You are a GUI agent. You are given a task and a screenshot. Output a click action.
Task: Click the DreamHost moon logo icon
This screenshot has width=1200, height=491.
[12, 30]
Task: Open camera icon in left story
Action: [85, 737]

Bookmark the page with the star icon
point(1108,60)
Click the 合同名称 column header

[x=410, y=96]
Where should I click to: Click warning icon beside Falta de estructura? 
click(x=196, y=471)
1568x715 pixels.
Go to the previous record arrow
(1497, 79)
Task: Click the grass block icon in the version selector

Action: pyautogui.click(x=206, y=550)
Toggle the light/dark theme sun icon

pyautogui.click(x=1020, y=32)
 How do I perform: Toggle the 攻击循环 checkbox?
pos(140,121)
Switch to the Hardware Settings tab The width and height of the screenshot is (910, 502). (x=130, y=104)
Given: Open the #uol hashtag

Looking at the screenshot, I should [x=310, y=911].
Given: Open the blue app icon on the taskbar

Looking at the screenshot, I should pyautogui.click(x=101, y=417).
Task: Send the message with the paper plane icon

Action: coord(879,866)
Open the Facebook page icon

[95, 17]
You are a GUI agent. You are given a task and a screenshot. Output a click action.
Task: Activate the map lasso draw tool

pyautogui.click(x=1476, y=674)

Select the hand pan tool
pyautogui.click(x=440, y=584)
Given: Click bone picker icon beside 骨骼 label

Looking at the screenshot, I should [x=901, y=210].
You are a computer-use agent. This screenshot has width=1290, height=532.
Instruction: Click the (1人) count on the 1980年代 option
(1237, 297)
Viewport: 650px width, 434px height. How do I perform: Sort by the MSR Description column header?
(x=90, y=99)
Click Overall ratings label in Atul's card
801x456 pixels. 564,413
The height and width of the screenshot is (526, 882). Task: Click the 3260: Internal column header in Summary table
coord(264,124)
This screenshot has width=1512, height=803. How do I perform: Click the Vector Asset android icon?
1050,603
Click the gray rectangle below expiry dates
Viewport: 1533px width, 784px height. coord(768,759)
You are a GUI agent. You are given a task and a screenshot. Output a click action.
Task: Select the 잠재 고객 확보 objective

### Task description
Reproduce the material above in full, word for word.

### Output for this task
You are a GUI agent. You are given a task and a screenshot. Output a click action.
Task: Click the DreamHost moon logo icon
This screenshot has width=1200, height=491.
[12, 30]
Task: Open camera icon in left story
Action: [85, 737]

Bookmark the page with the star icon
point(1108,60)
Click the 合同名称 column header

[x=410, y=96]
Where should I click to: Click warning icon beside Falta de estructura? 
click(x=196, y=471)
1568x715 pixels.
Go to the previous record arrow
(1497, 79)
Task: Click the grass block icon in the version selector

Action: pyautogui.click(x=206, y=550)
Toggle the light/dark theme sun icon

pyautogui.click(x=1020, y=32)
 How do I perform: Toggle the 攻击循环 checkbox?
pos(140,121)
Switch to the Hardware Settings tab The width and height of the screenshot is (910, 502). (x=130, y=104)
Given: Open the #uol hashtag

Looking at the screenshot, I should [x=310, y=911].
Given: Open the blue app icon on the taskbar

Looking at the screenshot, I should pyautogui.click(x=101, y=417).
Task: Send the message with the paper plane icon

Action: coord(879,866)
Open the Facebook page icon

[95, 17]
You are a GUI agent. You are given a task and a screenshot. Output a click action.
Task: Activate the map lasso draw tool

pyautogui.click(x=1476, y=674)

Select the hand pan tool
pyautogui.click(x=440, y=584)
Given: Click bone picker icon beside 骨骼 label

Looking at the screenshot, I should [x=901, y=210].
You are a computer-use agent. This screenshot has width=1290, height=532.
Instruction: Click the (1人) count on the 1980年代 option
(1237, 297)
Viewport: 650px width, 434px height. How do I perform: Sort by the MSR Description column header?
(x=90, y=99)
Click Overall ratings label in Atul's card
801x456 pixels. 564,413
The height and width of the screenshot is (526, 882). Task: Click the 3260: Internal column header in Summary table
coord(264,124)
This screenshot has width=1512, height=803. How do I perform: Click the Vector Asset android icon?
1050,603
Click the gray rectangle below expiry dates
Viewport: 1533px width, 784px height. coord(768,759)
You are a GUI agent. You are given a task and a screenshot. Output a click action.
Task: Select the 잠재 고객 확보 objective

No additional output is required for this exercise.